◆ **The problem**
Return every line from the records below that contains the word "Open".

Screen grounding examples:

=-=-=

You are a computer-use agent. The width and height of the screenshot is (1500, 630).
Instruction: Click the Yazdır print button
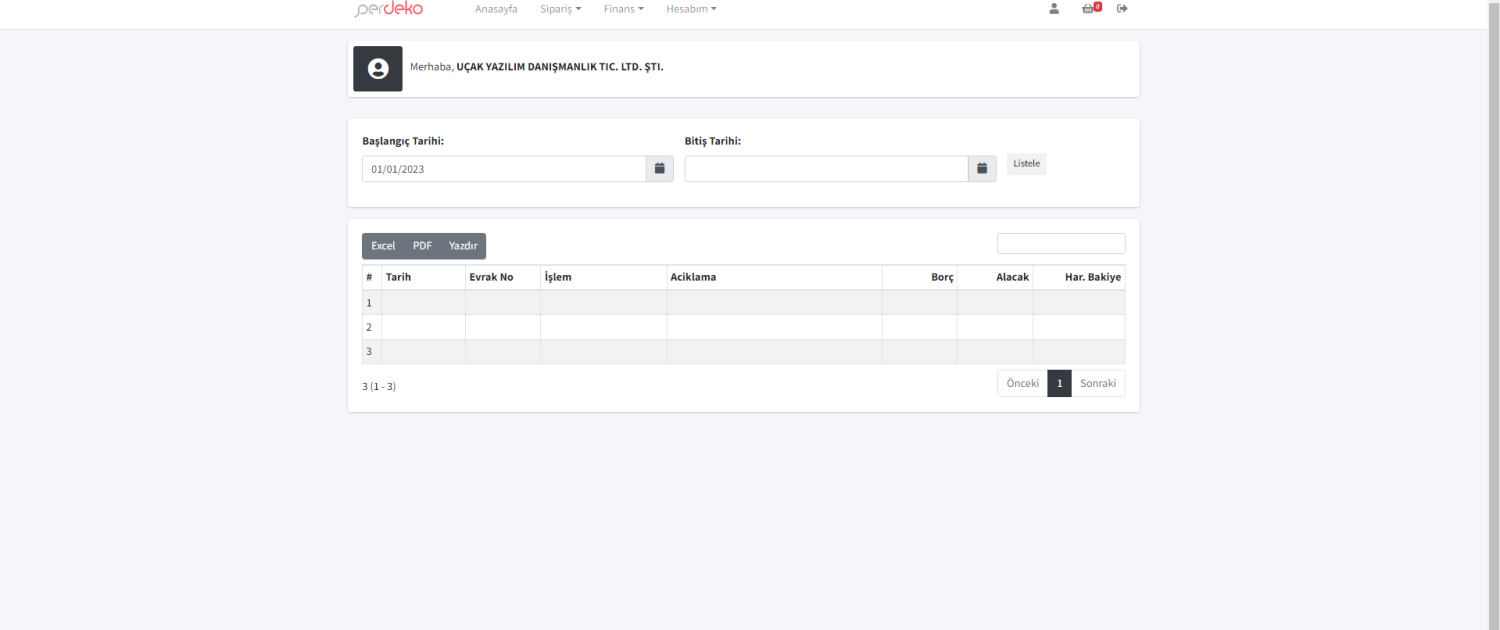click(463, 246)
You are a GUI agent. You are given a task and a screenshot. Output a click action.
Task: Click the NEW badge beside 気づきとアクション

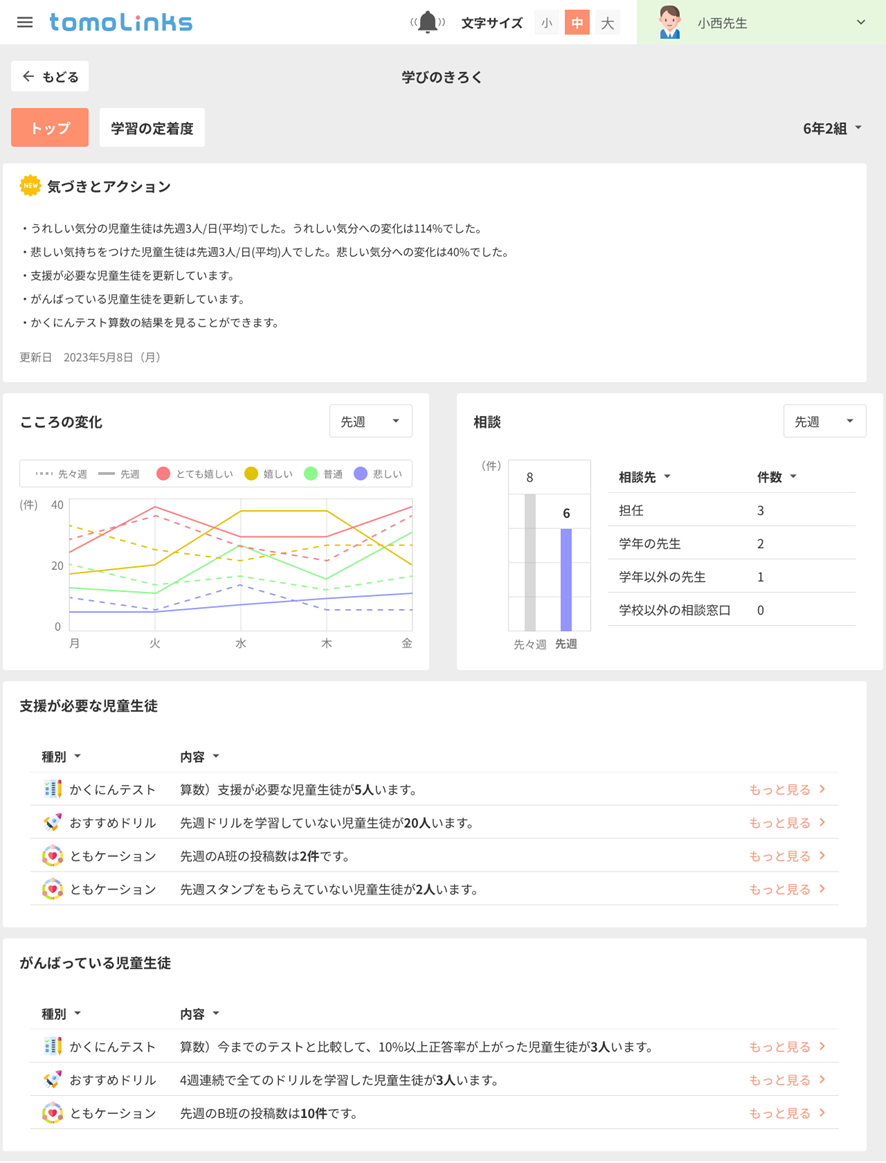click(x=30, y=186)
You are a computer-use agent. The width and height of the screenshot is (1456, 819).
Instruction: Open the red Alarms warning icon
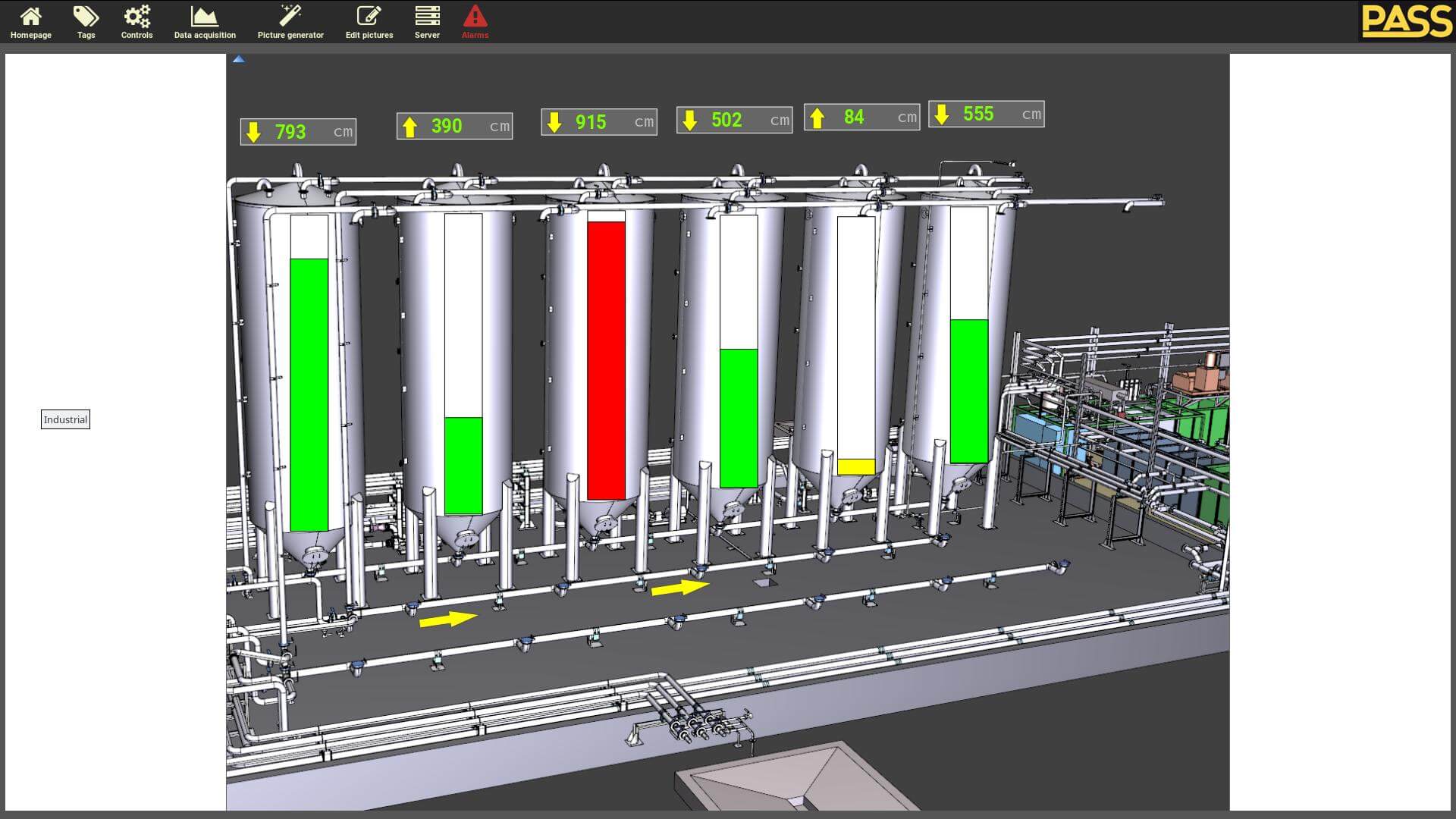(475, 16)
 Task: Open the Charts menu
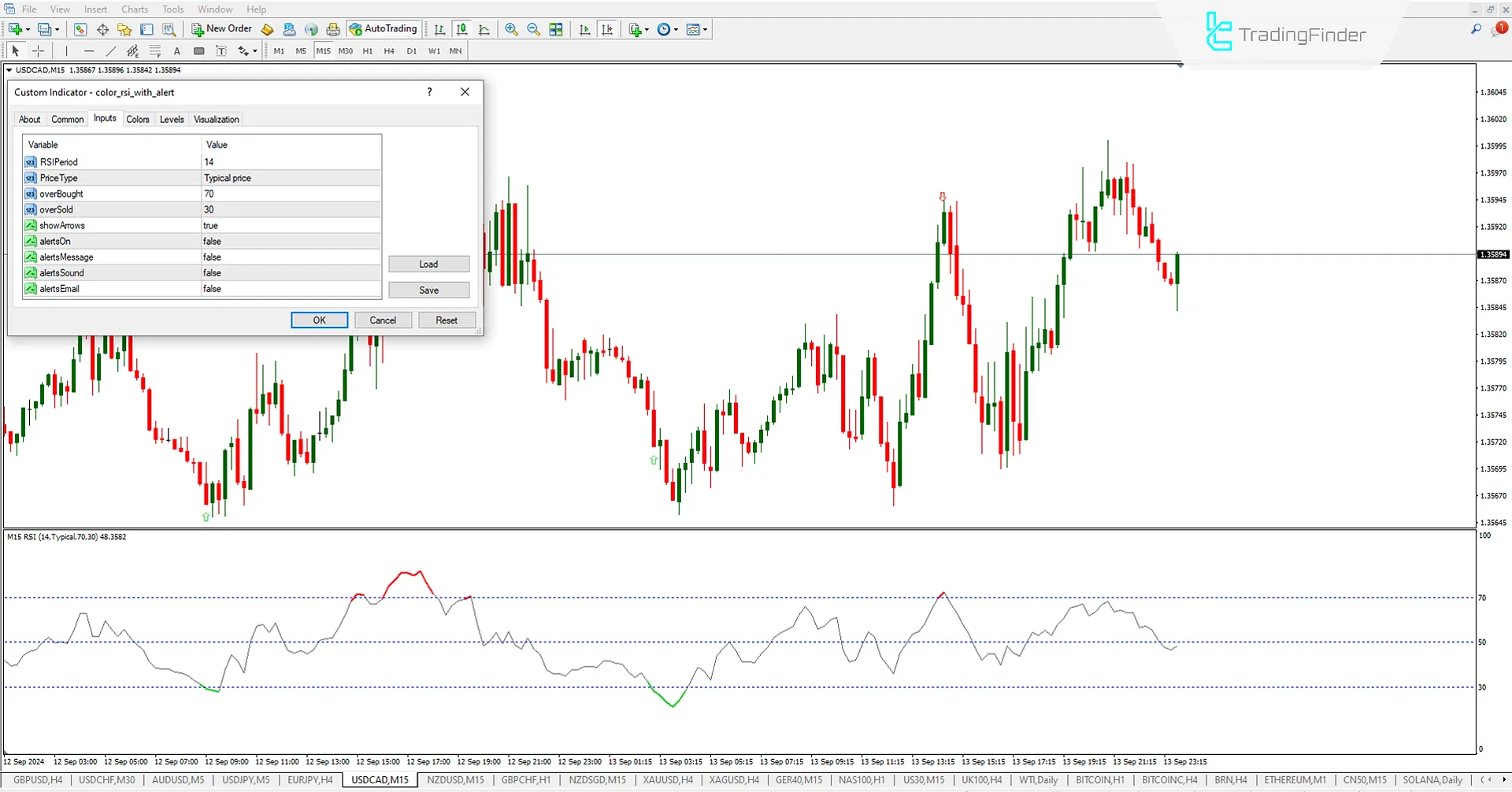(x=134, y=9)
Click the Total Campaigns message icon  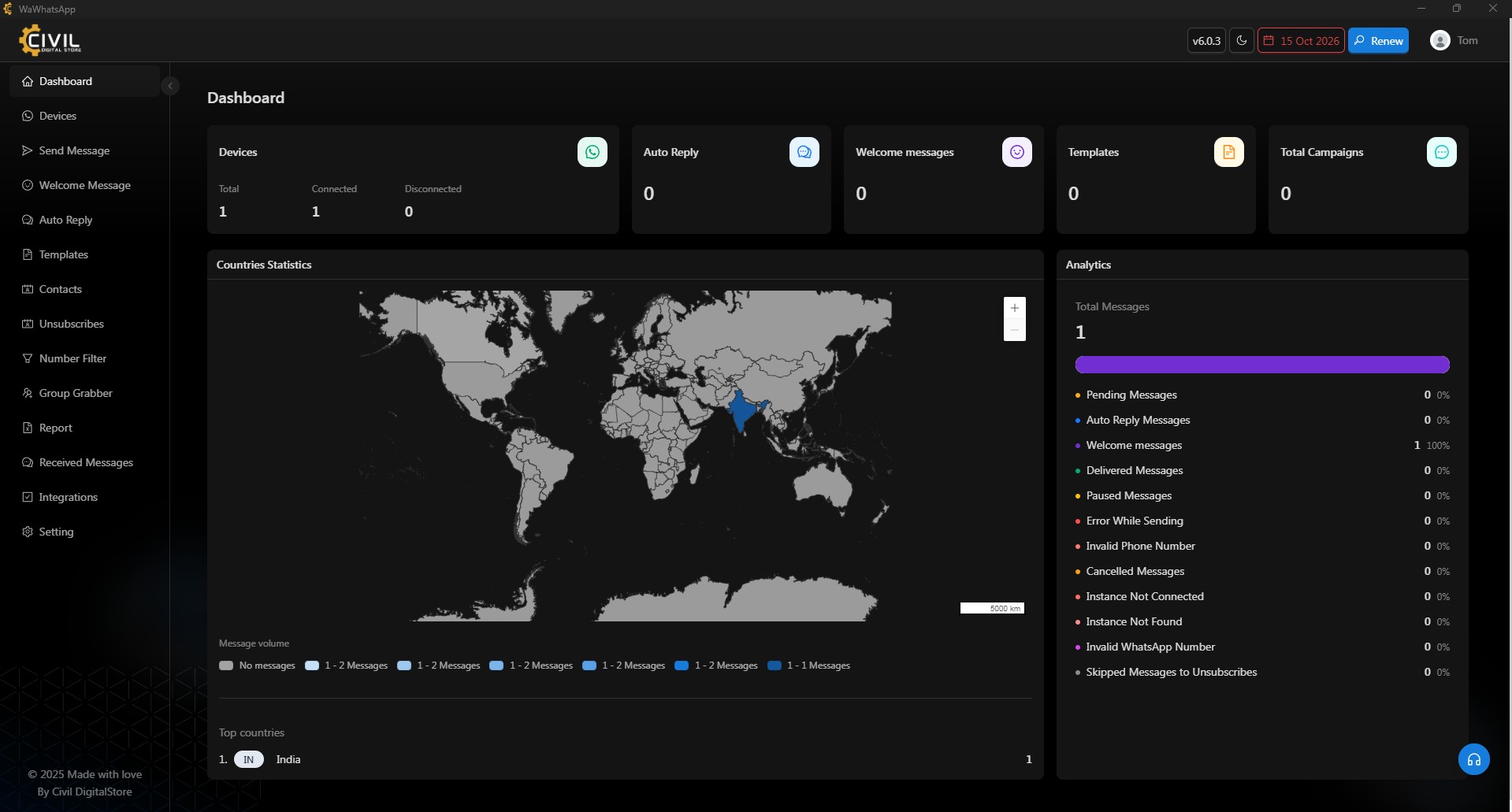[1441, 152]
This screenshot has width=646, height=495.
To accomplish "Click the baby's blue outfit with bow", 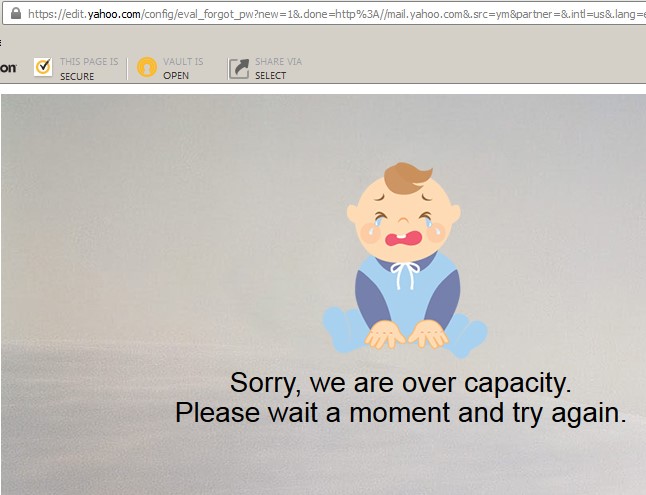I will point(407,295).
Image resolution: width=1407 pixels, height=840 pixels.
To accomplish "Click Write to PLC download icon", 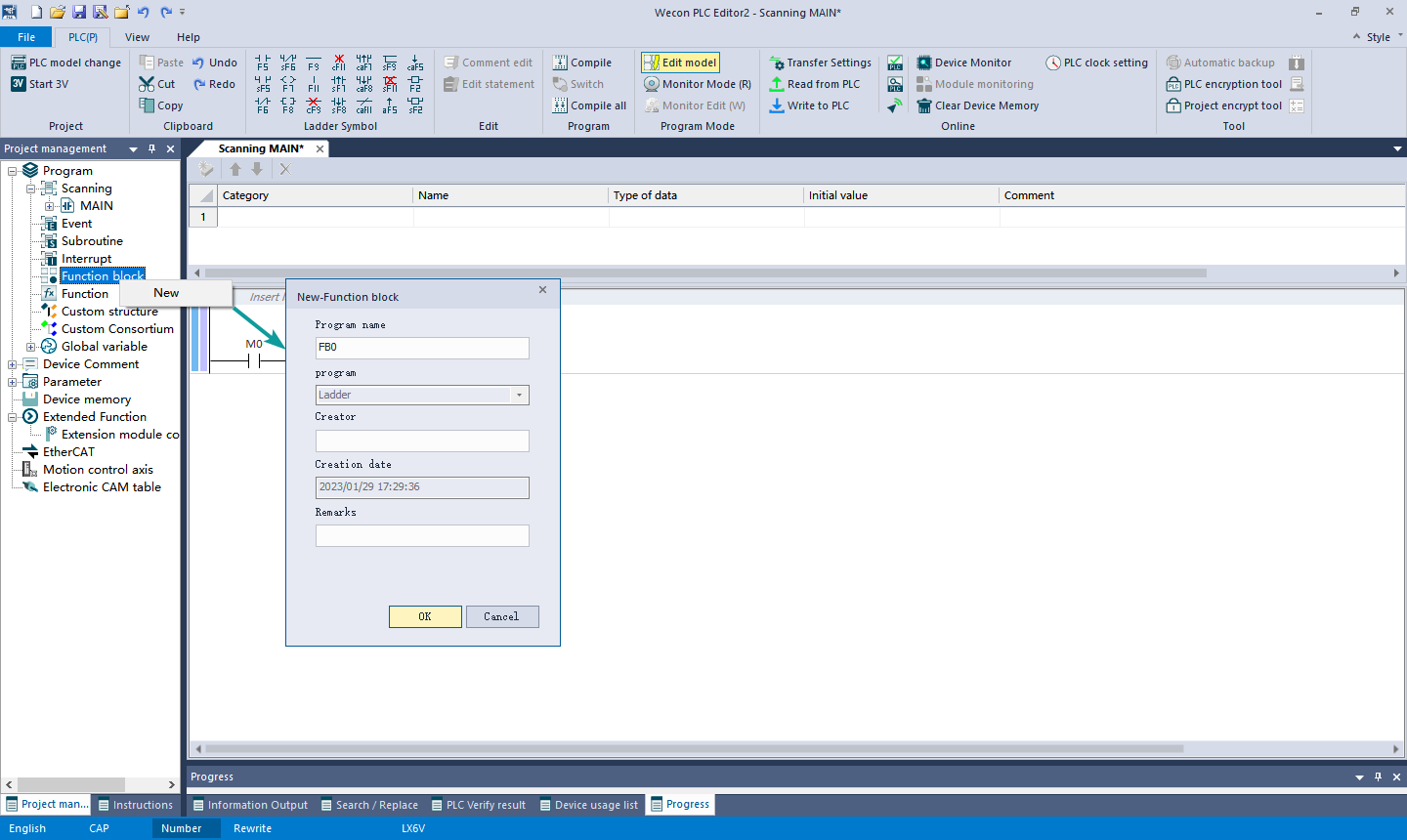I will click(777, 105).
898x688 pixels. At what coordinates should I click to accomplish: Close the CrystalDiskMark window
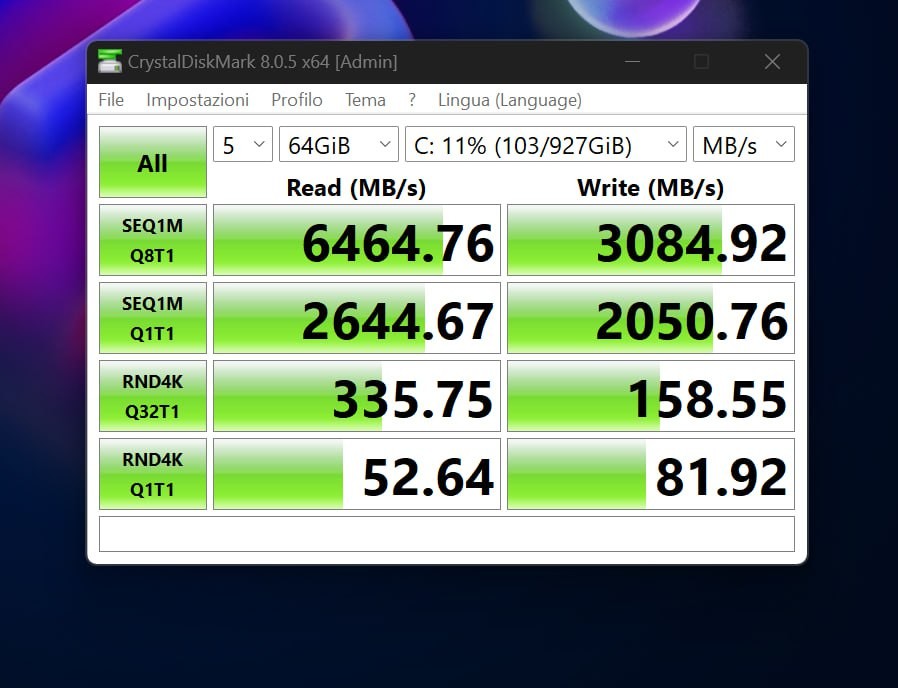click(x=772, y=62)
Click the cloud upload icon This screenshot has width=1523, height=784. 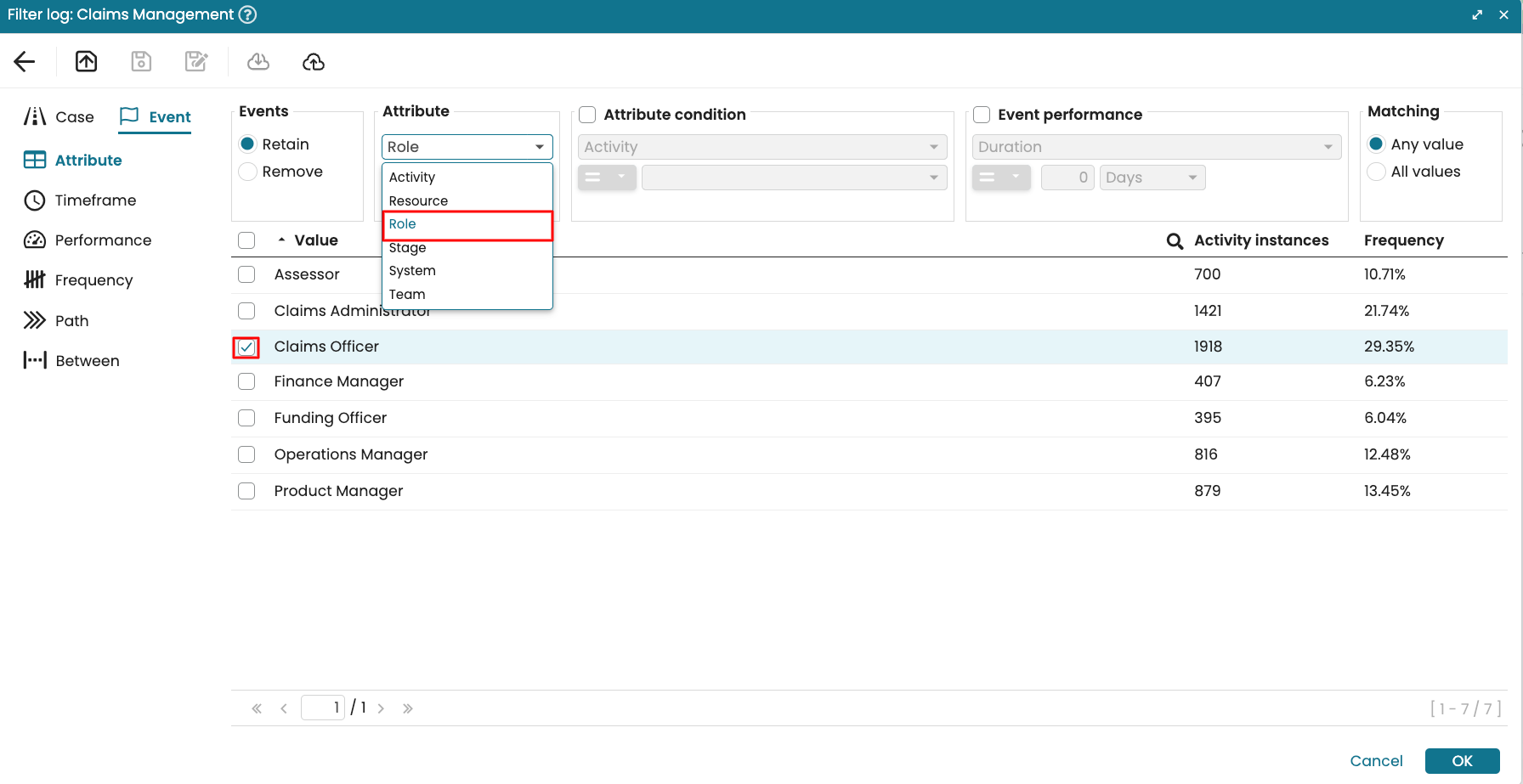click(314, 61)
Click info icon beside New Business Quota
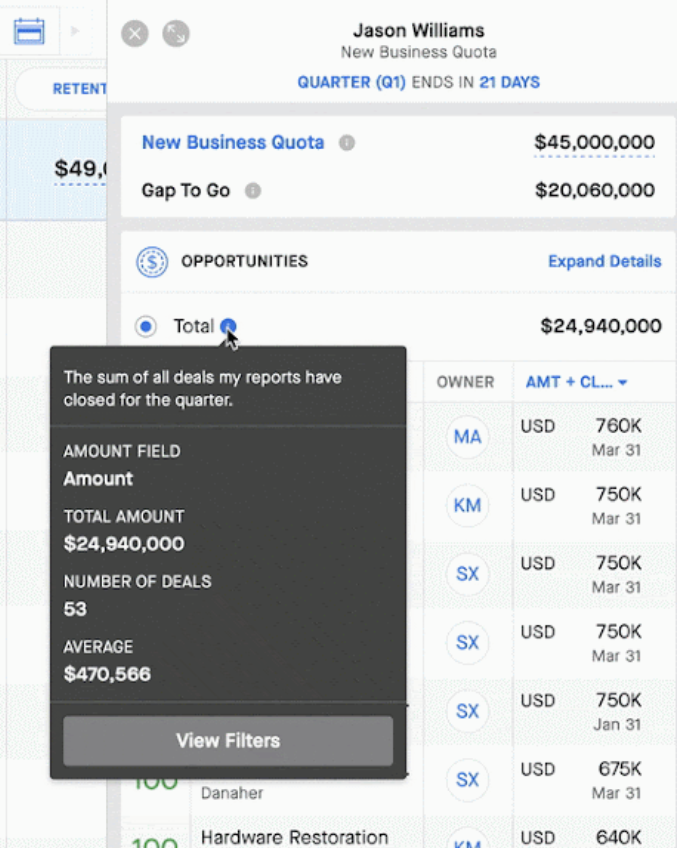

=-=-=

◆ **Final result**
Instruction: Open the red Alarms warning icon
 Task: Open the Charts menu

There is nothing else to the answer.